From left, Nicholas Rejebian and Philip Morabito. Photo by Carl Socolow '77.                          

Honorary degrees and Rose-Walters Prize

In addition to Stavridis, who received a Doctor of Public Service honorary degree, Dickinson awarded two other honorary degrees during the ceremony:

  • James Gerlach ’77, former Pennsylvania congressman and current president and chief executive officer of the Business-Industry Political Action Committee, received a Doctor of Political Science honorary degree.
  • Lisa Marsh Ryerson, president of AARP Foundation, received a Doctor of Social Services honorary degree.

The Sam Rose ’58 and Julie Walters Prize at Dickinson College for Global Environmental Activism was presented to Brett Jenks, president and CEO of Rare, which uses its expertise in human-behavior change to create enduring and sustainable climate-smart solutions for both people and nature. After accepting the $100,000 award, Jenks pledged to put it directly to use to establish more tools for helping international communities sustainably manage their natural resources.


Savanna Riley (left) was named the new Young Alumni Trustee by Jennifer Ward Reynolds '77. Photo by Carl Socolow '77.

The old stone steps

The ceremonies ended with each graduate making the traditional walk down Old West’s old stone steps to complete the symbolic journey they began four years ago by walking up those steps to sign into the college. Among the graduates:

  • 72 percent earned bachelor of arts degrees, while 28 percent earned bachelor of science degrees
  • 56 percent studied abroad in 28 countries on six continents
  • two have been awarded Fulbright scholarships
  • one has accepted a position with AmeriCorps
  • two have accepted positions with City Year
  • four seniors will join the Peace Corps
  • four have accepted positions with Teach for America
  • nine will receive their commission into the U.S. Army as 2nd lieutenants
  • and more than 150 have reported already landing jobs or being accepted into graduate schools.
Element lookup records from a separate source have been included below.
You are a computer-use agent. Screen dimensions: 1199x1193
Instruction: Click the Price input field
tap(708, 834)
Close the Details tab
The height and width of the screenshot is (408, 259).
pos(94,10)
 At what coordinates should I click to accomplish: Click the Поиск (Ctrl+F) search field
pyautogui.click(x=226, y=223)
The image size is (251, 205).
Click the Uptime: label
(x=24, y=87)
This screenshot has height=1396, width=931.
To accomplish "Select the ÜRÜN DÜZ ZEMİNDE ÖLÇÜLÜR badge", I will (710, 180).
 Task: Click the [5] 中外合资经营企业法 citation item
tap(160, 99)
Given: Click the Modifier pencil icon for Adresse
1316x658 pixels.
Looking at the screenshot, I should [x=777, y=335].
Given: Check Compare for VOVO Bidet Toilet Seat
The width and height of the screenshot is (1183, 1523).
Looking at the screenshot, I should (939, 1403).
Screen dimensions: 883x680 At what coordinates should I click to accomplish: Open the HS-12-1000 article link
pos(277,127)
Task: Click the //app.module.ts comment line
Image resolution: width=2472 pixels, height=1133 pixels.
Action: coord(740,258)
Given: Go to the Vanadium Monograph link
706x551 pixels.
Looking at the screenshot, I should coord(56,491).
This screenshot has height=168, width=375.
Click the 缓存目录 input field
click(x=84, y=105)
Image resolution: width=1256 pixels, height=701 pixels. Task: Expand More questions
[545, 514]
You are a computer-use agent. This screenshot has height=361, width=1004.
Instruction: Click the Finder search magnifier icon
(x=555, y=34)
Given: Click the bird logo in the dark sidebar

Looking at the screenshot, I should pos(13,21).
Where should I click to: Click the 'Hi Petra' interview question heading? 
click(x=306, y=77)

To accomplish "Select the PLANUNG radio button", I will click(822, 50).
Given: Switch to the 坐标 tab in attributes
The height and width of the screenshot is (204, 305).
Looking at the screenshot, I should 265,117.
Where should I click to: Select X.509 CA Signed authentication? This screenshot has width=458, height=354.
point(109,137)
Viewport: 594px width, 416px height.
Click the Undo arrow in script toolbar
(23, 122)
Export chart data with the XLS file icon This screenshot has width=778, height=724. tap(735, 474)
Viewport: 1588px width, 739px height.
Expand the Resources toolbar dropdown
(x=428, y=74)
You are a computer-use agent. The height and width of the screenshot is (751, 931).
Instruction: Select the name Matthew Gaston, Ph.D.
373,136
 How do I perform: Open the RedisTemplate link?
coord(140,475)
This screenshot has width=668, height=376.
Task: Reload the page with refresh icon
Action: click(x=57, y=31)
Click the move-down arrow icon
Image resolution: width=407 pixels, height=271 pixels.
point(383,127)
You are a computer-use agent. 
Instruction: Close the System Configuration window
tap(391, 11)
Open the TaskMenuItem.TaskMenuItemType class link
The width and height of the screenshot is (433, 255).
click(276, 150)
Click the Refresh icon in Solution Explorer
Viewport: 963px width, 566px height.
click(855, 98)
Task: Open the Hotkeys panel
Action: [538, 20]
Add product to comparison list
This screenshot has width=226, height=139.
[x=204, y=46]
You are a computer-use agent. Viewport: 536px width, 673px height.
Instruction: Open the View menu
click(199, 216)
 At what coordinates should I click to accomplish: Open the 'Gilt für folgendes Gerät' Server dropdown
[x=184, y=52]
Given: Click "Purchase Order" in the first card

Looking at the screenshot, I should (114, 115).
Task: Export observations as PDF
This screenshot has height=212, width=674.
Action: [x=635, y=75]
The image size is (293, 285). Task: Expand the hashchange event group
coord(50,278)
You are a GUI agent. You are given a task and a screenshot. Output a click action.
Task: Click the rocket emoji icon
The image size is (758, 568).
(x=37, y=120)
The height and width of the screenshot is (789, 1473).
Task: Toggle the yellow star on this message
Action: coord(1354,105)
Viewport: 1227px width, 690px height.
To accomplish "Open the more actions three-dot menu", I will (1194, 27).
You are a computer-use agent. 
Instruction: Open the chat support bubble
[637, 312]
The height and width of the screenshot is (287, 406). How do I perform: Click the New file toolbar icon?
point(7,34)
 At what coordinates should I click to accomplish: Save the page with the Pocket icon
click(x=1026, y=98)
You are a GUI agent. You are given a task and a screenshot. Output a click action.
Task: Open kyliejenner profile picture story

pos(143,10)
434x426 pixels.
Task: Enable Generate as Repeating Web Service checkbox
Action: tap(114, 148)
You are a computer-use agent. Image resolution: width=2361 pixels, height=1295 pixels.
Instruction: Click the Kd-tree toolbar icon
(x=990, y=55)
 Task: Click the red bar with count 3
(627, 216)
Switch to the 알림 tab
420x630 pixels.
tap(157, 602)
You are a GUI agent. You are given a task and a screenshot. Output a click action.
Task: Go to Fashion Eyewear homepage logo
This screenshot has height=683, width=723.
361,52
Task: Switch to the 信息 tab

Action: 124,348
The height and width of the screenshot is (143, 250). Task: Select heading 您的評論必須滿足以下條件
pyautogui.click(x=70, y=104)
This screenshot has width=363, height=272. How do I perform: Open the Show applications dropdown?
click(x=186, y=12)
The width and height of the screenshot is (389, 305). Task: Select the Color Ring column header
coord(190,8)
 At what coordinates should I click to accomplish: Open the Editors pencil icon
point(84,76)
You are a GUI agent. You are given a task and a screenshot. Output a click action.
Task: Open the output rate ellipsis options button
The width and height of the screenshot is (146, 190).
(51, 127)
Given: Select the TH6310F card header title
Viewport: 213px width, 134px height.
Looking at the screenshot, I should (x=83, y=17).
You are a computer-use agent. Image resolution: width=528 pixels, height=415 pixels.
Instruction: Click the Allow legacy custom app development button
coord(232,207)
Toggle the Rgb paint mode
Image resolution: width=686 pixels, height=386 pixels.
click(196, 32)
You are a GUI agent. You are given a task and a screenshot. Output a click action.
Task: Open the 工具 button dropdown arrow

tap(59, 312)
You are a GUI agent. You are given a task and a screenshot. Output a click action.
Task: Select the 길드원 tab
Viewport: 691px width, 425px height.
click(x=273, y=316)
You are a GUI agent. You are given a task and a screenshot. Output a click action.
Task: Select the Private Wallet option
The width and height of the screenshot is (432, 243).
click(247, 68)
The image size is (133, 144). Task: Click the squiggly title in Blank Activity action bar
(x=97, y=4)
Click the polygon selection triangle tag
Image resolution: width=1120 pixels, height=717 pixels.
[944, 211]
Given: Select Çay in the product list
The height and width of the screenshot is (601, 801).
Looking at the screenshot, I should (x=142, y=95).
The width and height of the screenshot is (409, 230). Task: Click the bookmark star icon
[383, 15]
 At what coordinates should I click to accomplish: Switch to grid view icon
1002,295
Photo by Carl Socolow '77.

As they prepared to leave campus to begin their futures, Weissman reminded the graduates that Commencement may mark the end of their time as students, but it also marks the beginning of their time as Dickinson alumni.

As you leave your college days behind, you’re taking Dickinson and this community with you,” he said. “Each of you has made Dickinson a better place for those who will follow you … and in all you do and all you accomplish in your lives, Dickinson will remain a part of you.”